[Text provided]
□ □ □ □

NEW TESTAMENT CONTEXTUAL COMMENTARY
By Dr. Robert R. Seyda
FIRST EPISTLE OF JOHN
CHAPTER FIVE (Lesson CX) 04/13/23
5:16 Suppose you see your fellow believer sinning (a sin that does not lead to eternal death). You should pray for them. Then God will keep them spiritually alive. However, there is sin that leads to death. So, you shouldn’t pray for that kind of sinner.
The Greek aiteō denoting the petition for sin not deadly to eternal life, is a humble and trusting petition in the direction of God’s will and prompted by brotherly love. The Greek erōtaō suggests that pleading for pardon for an unforgivable sin would be like asking a doctor to prescribe a particular medication for a terminally ill patient on hospice. These matters are outside a believer’s sphere of interceding for someone sinning deadly. Some suggest that this yearning is not presented in words indicating this is a spiritual brother or sister, thereby demonstrating they never deserved that name. 
As a faithful and zealous scholar, William Graham (1810-1883) notes that from prayer in general, the Apostle John now comes to a particular case. The ordinary principles that guide us in our supplications are somewhat limited in their application. To understand this problematic passage of verses sixteen and seventeen, we must lay down the following principles, which perhaps may lead to the proper exposition.
The life and death mentioned in the text cannot be eternal life or death, for God never promised to remove from anyone the curse of eternal death and endow them with the blessings of eternal life in answering the prayer of another. But God has promised to heal the sick members of the Lord’s body by the prayer of faith, raise them, and forgive their sins.
Therefore, comparing this passage of James and our text and applying the principles mentioned above, we arrive at the following conclusions: (1) The unforgivable sin is a sin which the Lord, for the punishment of the sinner, and to be a warning to others, visits with temporal death. (2) Any person mentioned in the text only performs the gift of healing, along with the church elders mentioned by the Apostle James. (3) The promise of life, given in the text, is the promise of restoration, or recovery, by the power of God, at the prayer of faith, to their former state of health.
So, this verse may be paraphrased thus, “If anyone among you, endowed with the gifts of healing, see a fellow believer laboring under the effects of some sin, which, however heinous, you are led by the indwelling Spirit to believe is not to be punished with the judgment of temporal death, like Ananias and Sapphira, then, in that case, you are warranted to pray for it, and God has given to your prayer the promise of restoring him to life and health.”

□ □ □ □

[Data section]

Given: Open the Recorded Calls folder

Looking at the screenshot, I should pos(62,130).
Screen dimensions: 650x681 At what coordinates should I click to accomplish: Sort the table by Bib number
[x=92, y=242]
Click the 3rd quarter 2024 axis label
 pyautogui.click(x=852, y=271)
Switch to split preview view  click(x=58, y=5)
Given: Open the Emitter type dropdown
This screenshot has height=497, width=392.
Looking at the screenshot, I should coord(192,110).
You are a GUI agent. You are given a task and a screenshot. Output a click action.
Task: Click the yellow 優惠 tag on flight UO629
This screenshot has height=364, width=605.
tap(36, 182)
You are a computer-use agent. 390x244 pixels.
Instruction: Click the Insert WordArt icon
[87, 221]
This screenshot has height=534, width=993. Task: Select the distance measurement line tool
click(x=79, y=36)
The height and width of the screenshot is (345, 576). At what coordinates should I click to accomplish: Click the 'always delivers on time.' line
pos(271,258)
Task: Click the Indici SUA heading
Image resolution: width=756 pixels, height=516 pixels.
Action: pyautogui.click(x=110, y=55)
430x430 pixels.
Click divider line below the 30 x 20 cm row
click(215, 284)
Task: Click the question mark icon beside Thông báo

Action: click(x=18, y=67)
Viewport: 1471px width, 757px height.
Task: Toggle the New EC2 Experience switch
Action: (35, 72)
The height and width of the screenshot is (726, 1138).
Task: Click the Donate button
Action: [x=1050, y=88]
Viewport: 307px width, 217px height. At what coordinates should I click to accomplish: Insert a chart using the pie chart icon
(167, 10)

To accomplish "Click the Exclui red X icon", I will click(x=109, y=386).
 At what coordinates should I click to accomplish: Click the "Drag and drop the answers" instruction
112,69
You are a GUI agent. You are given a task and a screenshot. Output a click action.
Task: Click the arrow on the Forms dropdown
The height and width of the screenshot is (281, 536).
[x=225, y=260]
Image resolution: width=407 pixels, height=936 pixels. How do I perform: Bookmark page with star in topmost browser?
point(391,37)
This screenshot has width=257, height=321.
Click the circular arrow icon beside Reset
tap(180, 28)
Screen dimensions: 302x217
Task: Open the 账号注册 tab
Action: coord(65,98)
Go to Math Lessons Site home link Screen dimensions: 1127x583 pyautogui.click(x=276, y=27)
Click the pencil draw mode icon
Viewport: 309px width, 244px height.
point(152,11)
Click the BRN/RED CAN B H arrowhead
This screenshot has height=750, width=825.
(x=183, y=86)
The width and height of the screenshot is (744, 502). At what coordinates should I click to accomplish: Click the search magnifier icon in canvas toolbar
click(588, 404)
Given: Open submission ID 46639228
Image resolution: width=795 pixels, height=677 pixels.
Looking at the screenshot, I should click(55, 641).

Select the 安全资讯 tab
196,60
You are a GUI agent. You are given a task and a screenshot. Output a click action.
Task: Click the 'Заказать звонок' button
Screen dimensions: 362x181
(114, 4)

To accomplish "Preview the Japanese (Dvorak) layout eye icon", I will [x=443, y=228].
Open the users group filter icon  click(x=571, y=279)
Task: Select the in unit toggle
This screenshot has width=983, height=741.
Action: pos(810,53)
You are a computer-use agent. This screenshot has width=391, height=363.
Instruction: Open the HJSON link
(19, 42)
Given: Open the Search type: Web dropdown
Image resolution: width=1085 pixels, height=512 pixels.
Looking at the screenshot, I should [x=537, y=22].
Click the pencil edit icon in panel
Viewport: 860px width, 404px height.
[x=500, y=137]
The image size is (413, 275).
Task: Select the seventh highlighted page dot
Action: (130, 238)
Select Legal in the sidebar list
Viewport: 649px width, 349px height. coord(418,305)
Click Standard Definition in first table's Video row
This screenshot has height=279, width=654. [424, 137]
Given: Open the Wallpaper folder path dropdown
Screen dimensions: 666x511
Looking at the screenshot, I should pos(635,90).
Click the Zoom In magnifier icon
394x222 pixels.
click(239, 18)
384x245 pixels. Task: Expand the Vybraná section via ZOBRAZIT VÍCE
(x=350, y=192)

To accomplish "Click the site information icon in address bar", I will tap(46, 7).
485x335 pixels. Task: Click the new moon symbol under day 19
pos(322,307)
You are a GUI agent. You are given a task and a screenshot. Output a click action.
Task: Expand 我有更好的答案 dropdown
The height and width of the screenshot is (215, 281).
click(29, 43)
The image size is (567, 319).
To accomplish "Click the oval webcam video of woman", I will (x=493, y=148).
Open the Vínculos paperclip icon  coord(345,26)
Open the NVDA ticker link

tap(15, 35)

□ □ □ □

[Exercise requirements] Carry on the commentary on 1 John 5:16 above from where it stops.

[Answer below]
Indeed, there are cases where it is the manifest intention of God neither to heal the sick nor raise the dead. In such instances, as in others where temporal death is to be inflicted for the punishment of certain sins, you are not required to exercise the gift of healing: they have sinned deadly, and no special gift of healing is to be exercised in their case. This exposition is strengthened by verse seventeen. All sin leads to death, for the wages of sin is death, and all unrighteousness, namely, every violation of the law of brotherly love, is sin, though, in God’s mercy, they will suffer the punishment of temporal death.
With the zeal of a scriptural text examiner, William E. Jelf (1811-1875) says that the best way to explain the Apostle John’s introduction of this dogmatic statement in verse sixteen is to view it as a case in which prayer, according to God’s will, is heard and one which is not God will leave unanswered. Of course, its doctrinal value is not the least altered, but it comes upon us rather unexpectedly, without connection with the context. Here, the apostle distinguishes between sins that are not deadly and those that are and takes for granted that one is distinguishable from the other. The question is: “What are their natures and characteristics that distinguish one from the other?”
In the Septuagint (LXX) Version, a sin worthy of death was one of which death was the penalty under the Mosaic law, but here the words “will give him life” exclude the notion of bodily death. Another interpretation similarly excluded is those sins God punishes with physical sickness. In addition, those sins which the Church punished by ex-communication would suppose that individuals had the power of neutralizing such sentences, which certainly is not consistent with the view of ecclesiastical discipline held by those who favor this interpretation, nor again is it likely that such a formula in that early age was invented for this definite class of sins. It must also be an actual, not a technical term; its elements must have existed in John’s mind, not merely formal and unreal meaning in ecclesiastical phraseology.
Furthermore, it cannot mean bodily death; if so, it must mean some mental state of which death was the appropriate expression, the spiritual death of the soul. And when and how does this occur to a Christian? It is not any single sin or sort of sin, such as certain sins committed after baptism, for there are no such unpardonable sins. The blood of Jesus the Anointed One cleanses from all sin on faith and by repentance. So, a state of spiritual death can only be that state where repentance and faith are impossible.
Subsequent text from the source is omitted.